Making the switch to problem based teaching has been a progression for me. Each and every time, I’m amazed at how engaged even reluctant students are when faced with a meaningful problem. We have heard this time and time again. As teachers, we all want to connect with our students and guide them to thinking critically, tapping into their creativity. At the beginning, it seemed to take forever to plan a lesson. I wanted to do it often, but my own excuses kept it from happening. You know what I’m talking about – not enough time and not enough money to purchase supplies. I thought each lesson had to be an event, a memory maker that kids would talk about long after elementary school. Well, I’m here to tell you I was wrong! Once your thinking shifts toward problem based learning, the ideas just come…small ideas, meaningful ideas, teachable moments are birthed on the fly.

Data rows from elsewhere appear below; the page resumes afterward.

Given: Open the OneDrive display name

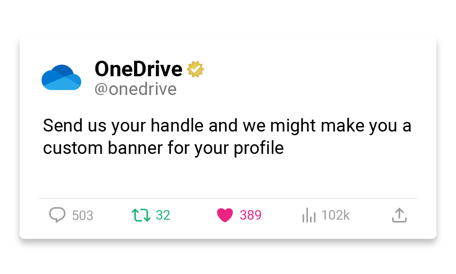Looking at the screenshot, I should coord(139,69).
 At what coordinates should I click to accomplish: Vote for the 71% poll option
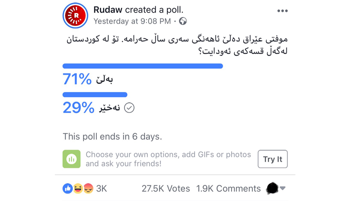pos(88,79)
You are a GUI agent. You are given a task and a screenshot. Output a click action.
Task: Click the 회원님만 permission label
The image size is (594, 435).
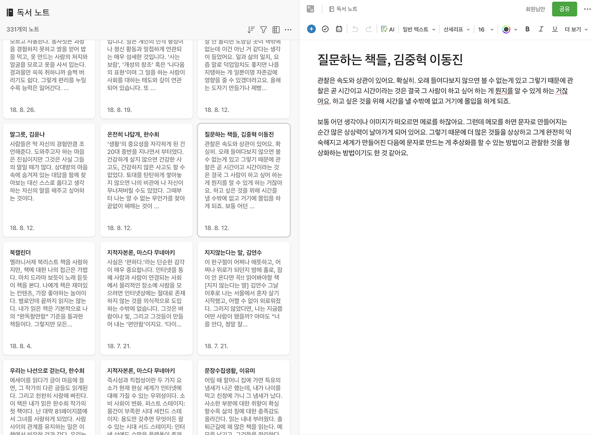(535, 9)
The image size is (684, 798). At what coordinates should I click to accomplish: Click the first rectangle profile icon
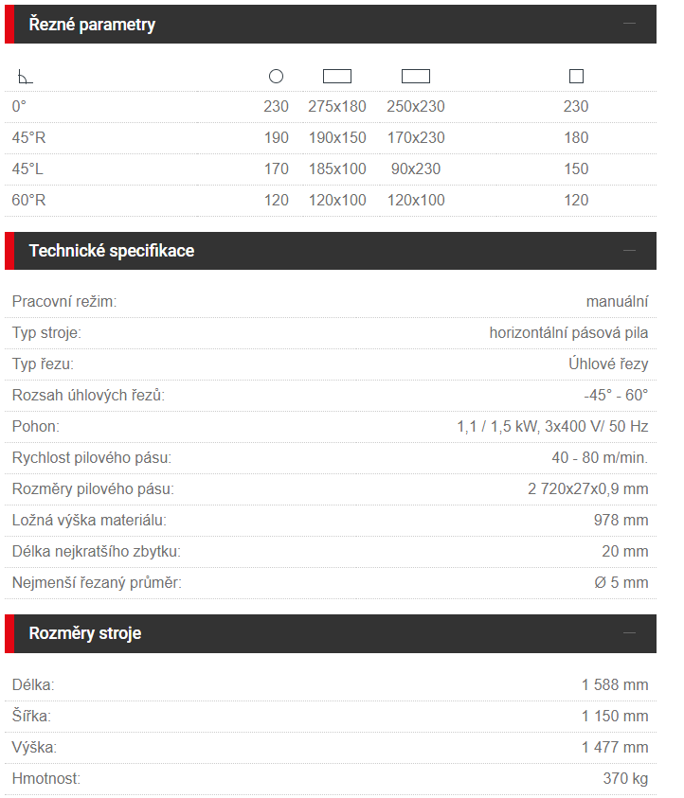337,77
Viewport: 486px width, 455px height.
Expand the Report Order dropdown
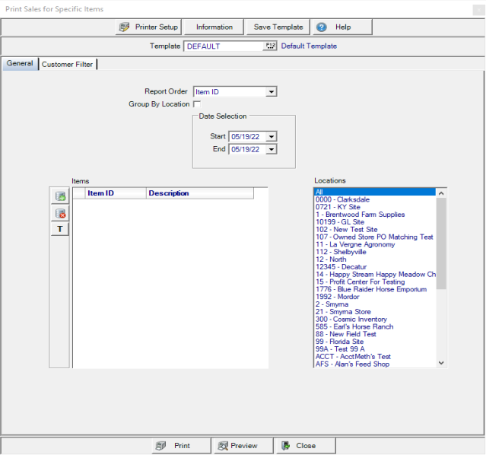(x=272, y=92)
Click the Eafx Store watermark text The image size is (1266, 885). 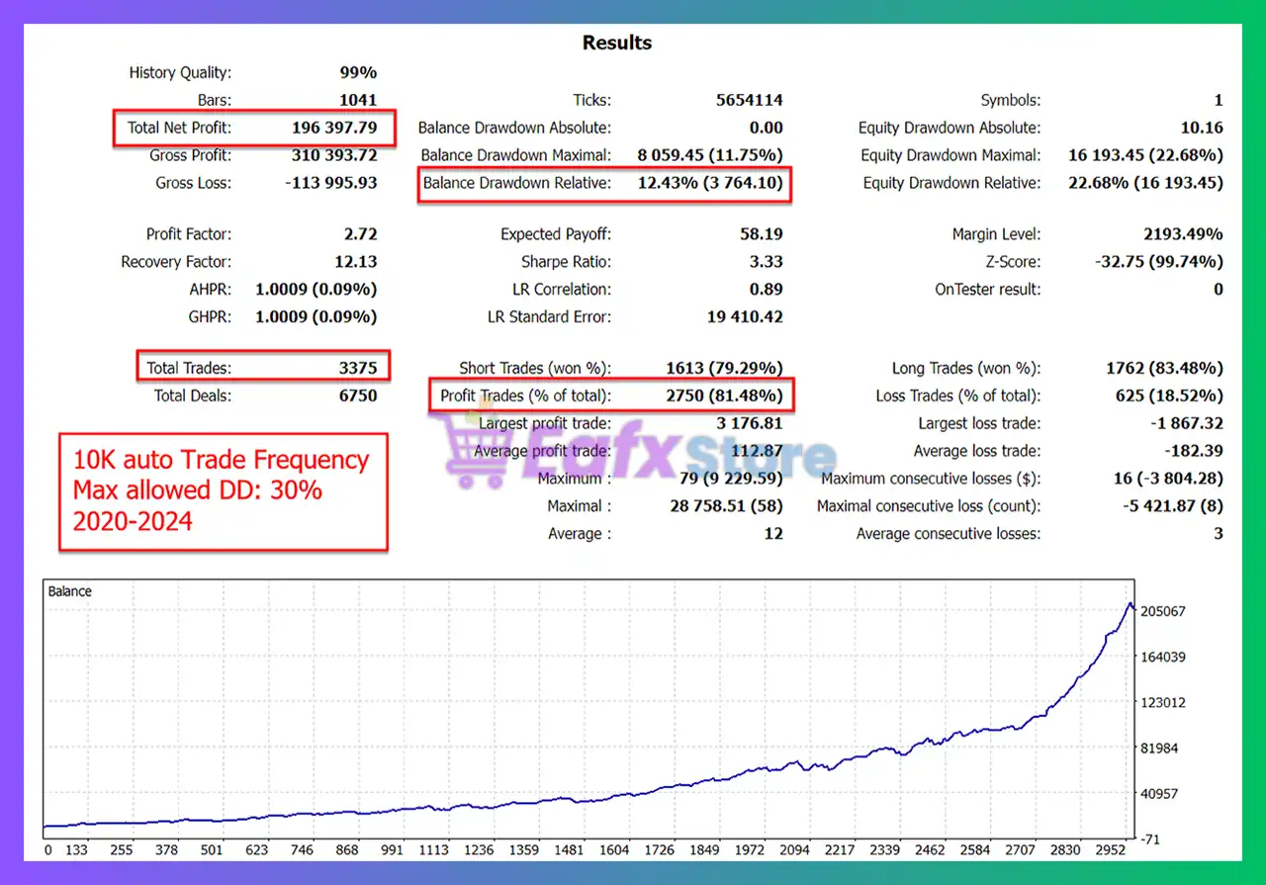(673, 453)
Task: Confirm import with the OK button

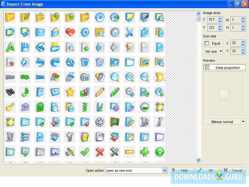Action: [207, 170]

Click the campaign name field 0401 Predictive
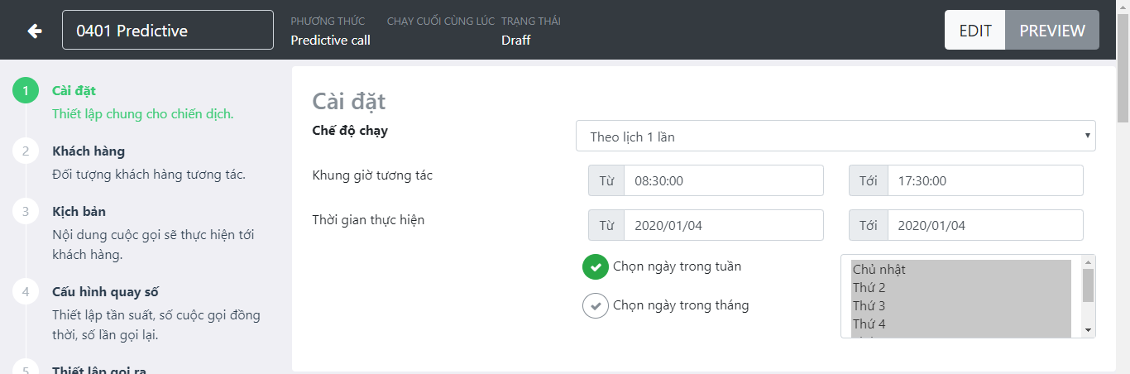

Here’s an example. I’m teaching a small reading group (1st grade) while others students are working on various activities. One particular boy (I’m sure you have multiple kids like this in your class) has such a hard time staying focused, he is incredibly energetic, and has a wonderful imagination. I’m teaching and notice he is not doing anything productive. I quickly call him over to redirect him and ask him about the book we had been reading together. I asked him what the problem was in the book. He said that the King and Queen were trying to get the baby to stop crying. Next, I asked him how he would solve the problem. He quickly replied that he would sing the baby a lullaby. Guess what I asked him to do…that’s right…I asked him to write a lullaby. He RAN to get paper and pencil, sat down and wrote the cutest lullaby about Spiderman (hey, I gave him no criteria). He was so excited to show me. I even let him record himself singing it on my iPad.
It was short, sweet, based on a problem from his book, and he was completely engaged. He left feeling like a rock star, which sure beats moving a magnet/flipping a card for being off task.